Chinstrap Penguins (Pygoscelis antarctica) on brash ice in front of the Neumayer Glacier, Cumberland West Bay, South Georgia

Simon Flower and Ted Harris are setting off for South Georgia to lay in the infrastructure of a new Magnetic Observatory at the British Antarctic Survey’s King Edward Point installation.

Follow the 2010 fieldwork

The RAF flight will take them through Ascension Island, where a 3 day stop-over is planned to service, calibrate and make absolute measurements at the BGS Ascension Island Magnetic Observatory, which was installed there in 1992.

Five-day boat trip

After Ascension, a 9 hour flight takes them on to the Falkland Islands with another 3 day stop-over to do similar work at the Port Stanley Observatory, before they board the South Georgia fisheries Protection Vessel “Pharos SG” for the 5 day, 900mile crossing to South Georgia.
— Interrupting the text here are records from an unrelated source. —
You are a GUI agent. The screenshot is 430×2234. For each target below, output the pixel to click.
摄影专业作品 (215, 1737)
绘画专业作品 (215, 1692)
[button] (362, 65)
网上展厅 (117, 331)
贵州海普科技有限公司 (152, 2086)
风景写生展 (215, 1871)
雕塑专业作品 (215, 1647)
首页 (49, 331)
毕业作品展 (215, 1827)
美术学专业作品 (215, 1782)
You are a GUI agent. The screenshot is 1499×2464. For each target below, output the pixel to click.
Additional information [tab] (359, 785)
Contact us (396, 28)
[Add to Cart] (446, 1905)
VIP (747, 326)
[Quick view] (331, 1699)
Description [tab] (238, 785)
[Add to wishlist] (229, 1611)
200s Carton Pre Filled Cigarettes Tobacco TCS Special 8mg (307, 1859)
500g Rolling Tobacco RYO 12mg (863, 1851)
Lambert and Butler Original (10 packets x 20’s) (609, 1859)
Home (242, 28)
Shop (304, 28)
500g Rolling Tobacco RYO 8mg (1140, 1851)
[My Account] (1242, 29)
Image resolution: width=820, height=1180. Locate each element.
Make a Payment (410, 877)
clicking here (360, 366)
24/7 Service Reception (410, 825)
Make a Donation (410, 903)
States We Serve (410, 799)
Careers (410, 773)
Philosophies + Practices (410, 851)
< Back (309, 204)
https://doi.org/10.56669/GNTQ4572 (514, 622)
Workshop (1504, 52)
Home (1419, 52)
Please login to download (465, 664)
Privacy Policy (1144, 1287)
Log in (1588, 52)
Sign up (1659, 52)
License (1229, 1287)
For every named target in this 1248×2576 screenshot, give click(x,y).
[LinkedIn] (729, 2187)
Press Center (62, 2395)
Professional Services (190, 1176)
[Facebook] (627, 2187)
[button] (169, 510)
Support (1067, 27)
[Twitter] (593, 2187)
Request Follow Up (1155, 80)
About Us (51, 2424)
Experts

On route, the Pharos will patrol and police the South Georgia Toothfish fisheries and may stop and check licenses of those boats fishing there.

Installing the new magnetic observatory

The Pharos SG arrives at King Edward Point, Cumberland Bay on 29 January where Simon & Ted will spend the next 13 days putting in the infrastructure, ducting, cables, observation points and instrument foundations and enclosures. All items necessary for this task have been previously shipped to South Georgia and as it is 900 miles from the nearest shop, they had better not left anything behind! The task of putting in the infrastructure will involve initial site surveys to decide the optimum positions for the housings, laying cables and foundations and making absolute measurements of the Earths magnetic field. In a year’s time, a similar visit will see the instruments permanently installed and the observatory commissioned.

Weather and wildlife

Although it is summer in the southern Hemisphere the weather on South Georgia can be extremely variable and there can be snow on any day of the year. In addition to the weather, other natural hazards will be the large amount of Elephant and Fur Seals which inhabit the island and make the relatively sheltered Cumberland Bay their home for most of the year. Large amounts of penguins also make there home there, but these are seen as more of a distraction than a hazard. The main hazard though, will probably be the weather. King Edward Point can get large amounts of rain and that coupled with water run-off from adjacent Mount Duse results in the site being – as described by a member of BAS - wet, wet, wet!

Luxury return trip

The return trip will see the pair being picked up by one of the many cruise boats that are now prevalent in these waters, the MS Delphin for the 6 day trip up to Buenos Aires in Argentina and the flight home. The Delphin docks at 08:00 on 18 February and the flight leaves at 13:15 from the international airport, so definitely no time for sight-seeing.